Could you print the lines of the entries below unchanged, starting with the line that contains "This screenshot has height=555, width=1568." and continuing through the end of the entries? Leave the pictures out.

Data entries
◇ ◇ ◇ ◇ ◇

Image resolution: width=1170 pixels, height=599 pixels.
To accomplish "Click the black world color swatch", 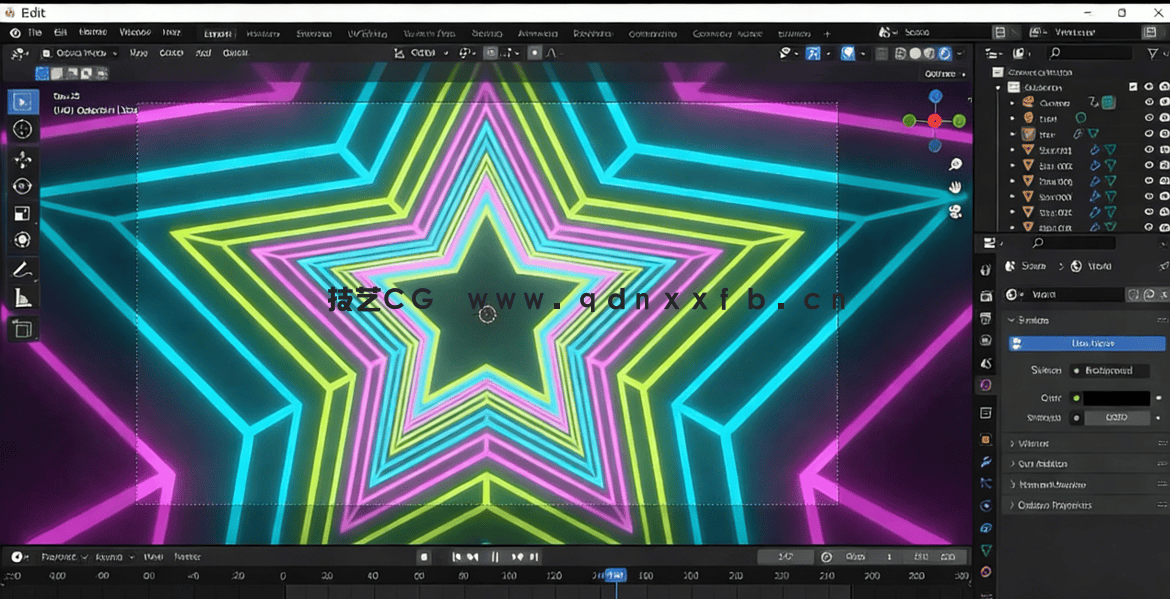I will tap(1116, 398).
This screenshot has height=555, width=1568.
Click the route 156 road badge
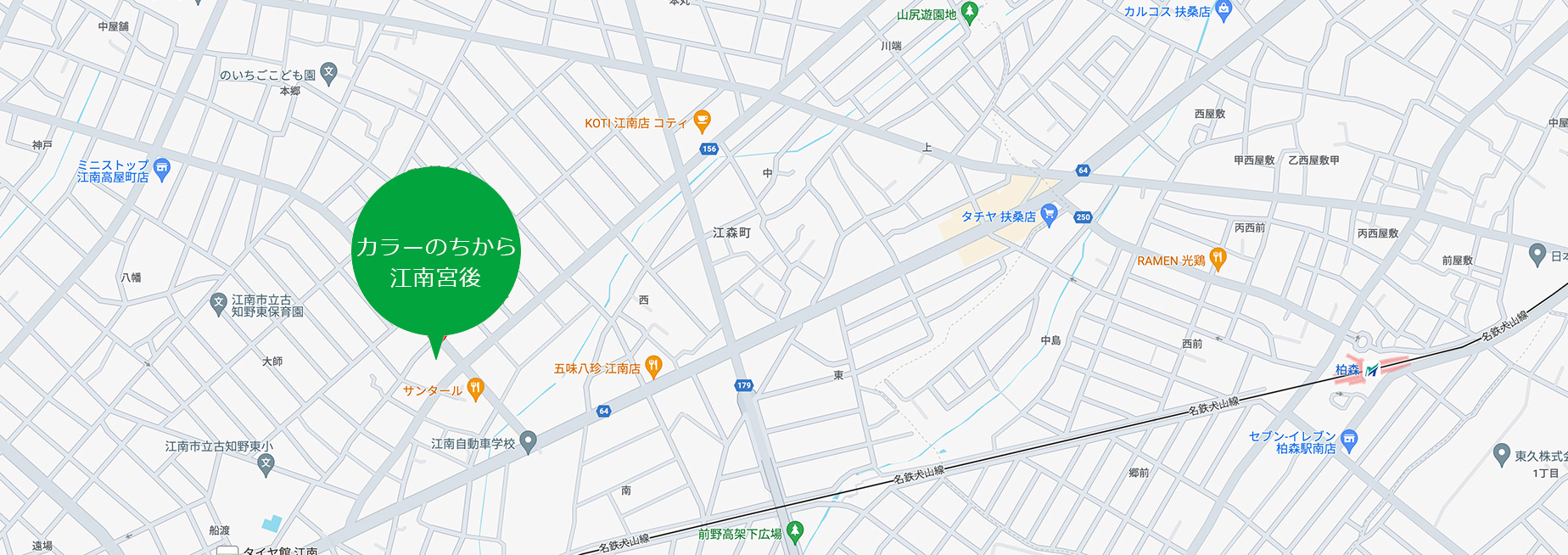point(709,149)
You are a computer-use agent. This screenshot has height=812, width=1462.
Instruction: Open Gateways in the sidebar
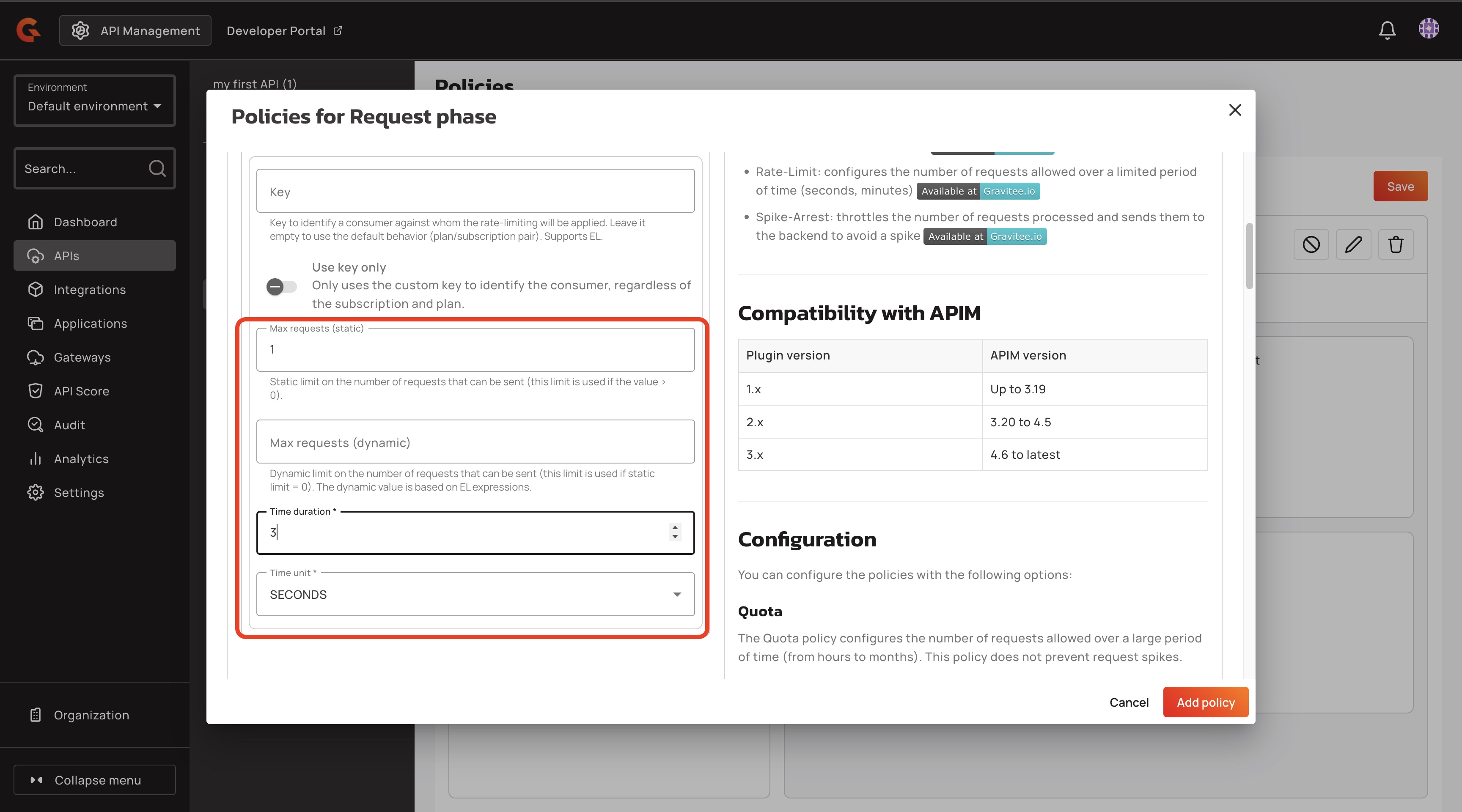82,357
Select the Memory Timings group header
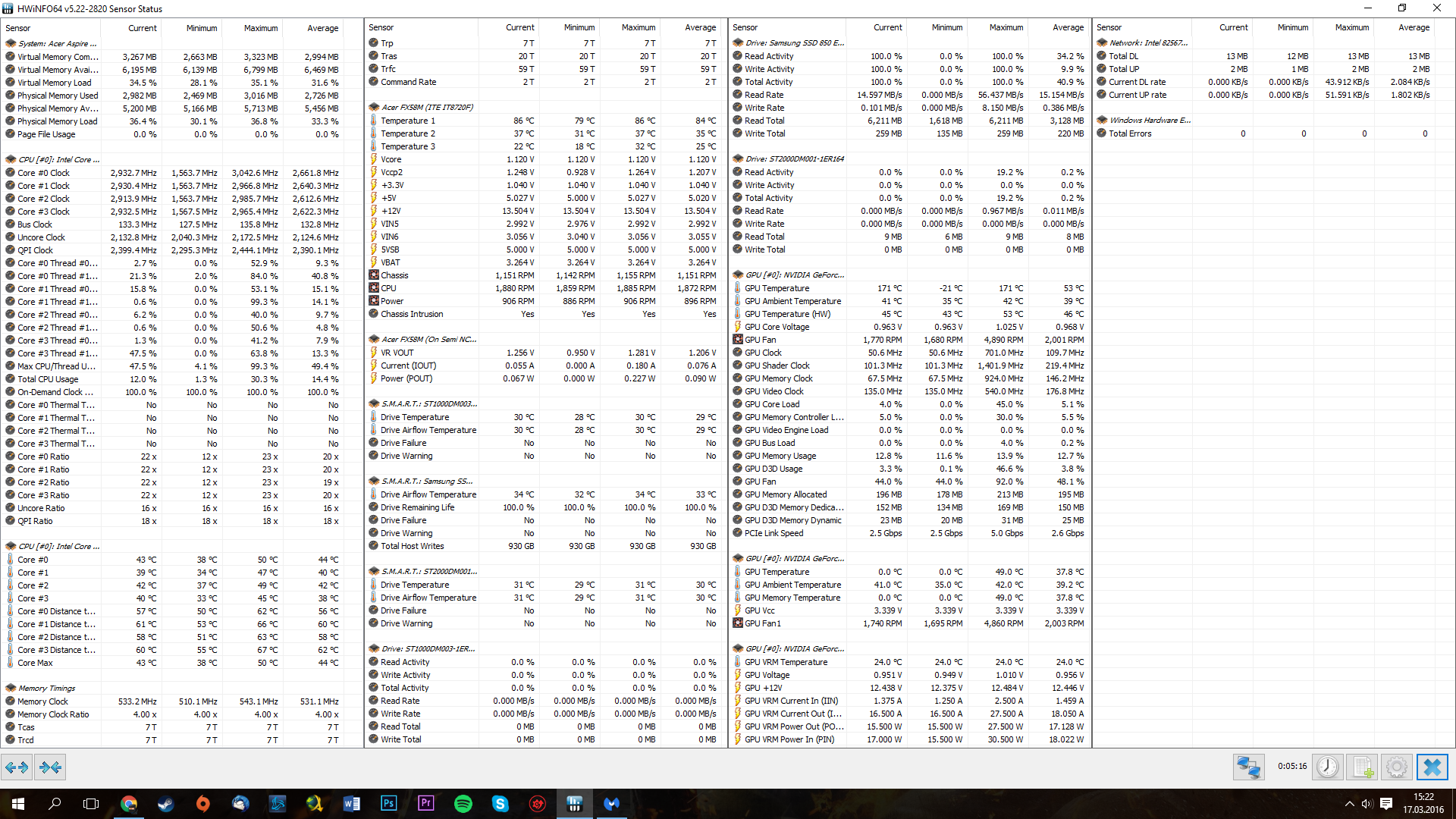This screenshot has width=1456, height=819. (x=46, y=689)
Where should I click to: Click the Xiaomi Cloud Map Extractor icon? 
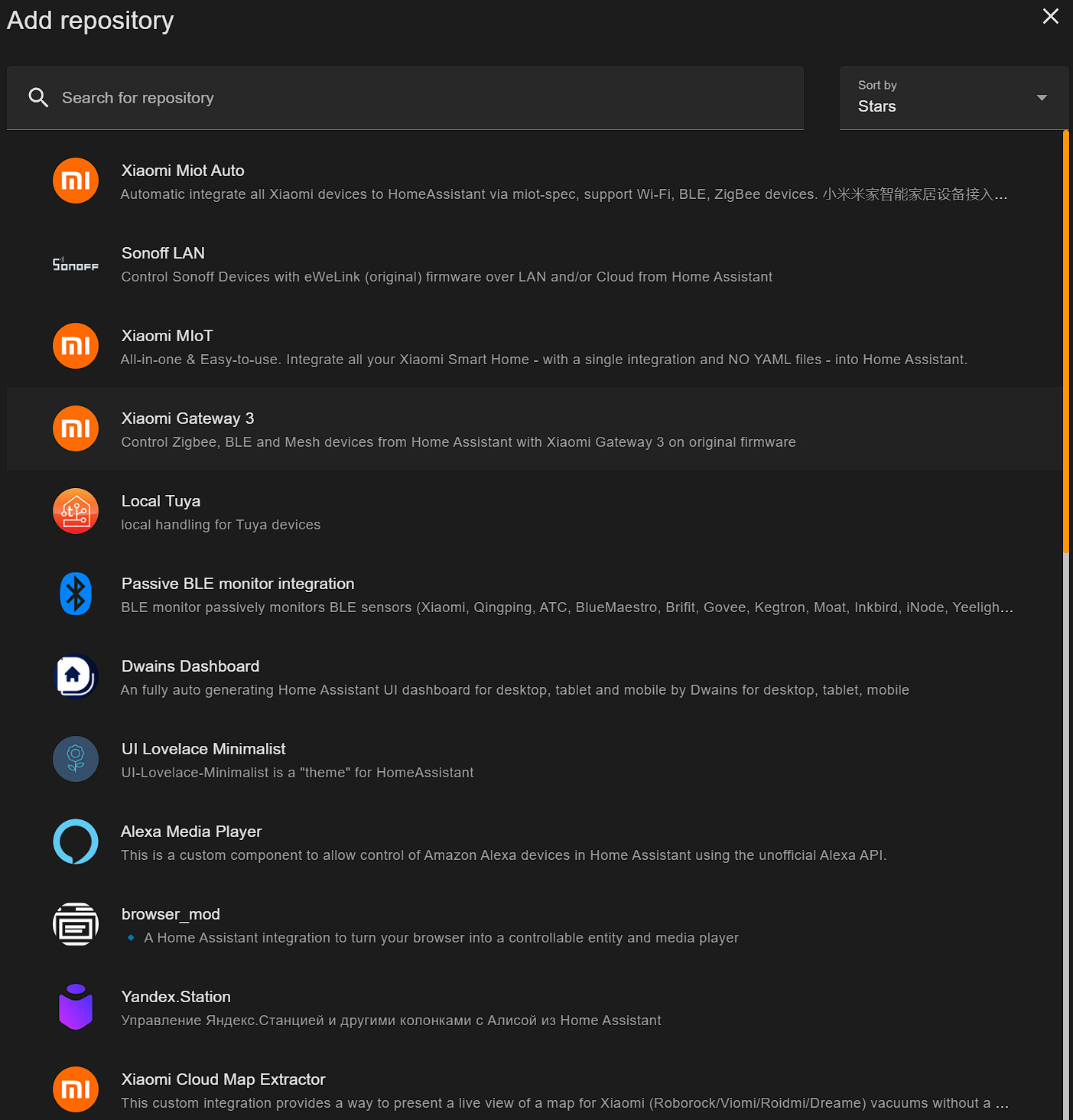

◇ ◇ ◇ ◇ ◇

TASK ANSWER:
This screenshot has height=555, width=1568.
Click the route 156 road badge
point(709,149)
You are a computer-use agent. This screenshot has height=812, width=1462.
Instruction: Open Gateways in the sidebar
82,357
Select the Memory Timings group header
This screenshot has width=1456, height=819. (x=46, y=689)
Where should I click to: Click the Xiaomi Cloud Map Extractor icon? 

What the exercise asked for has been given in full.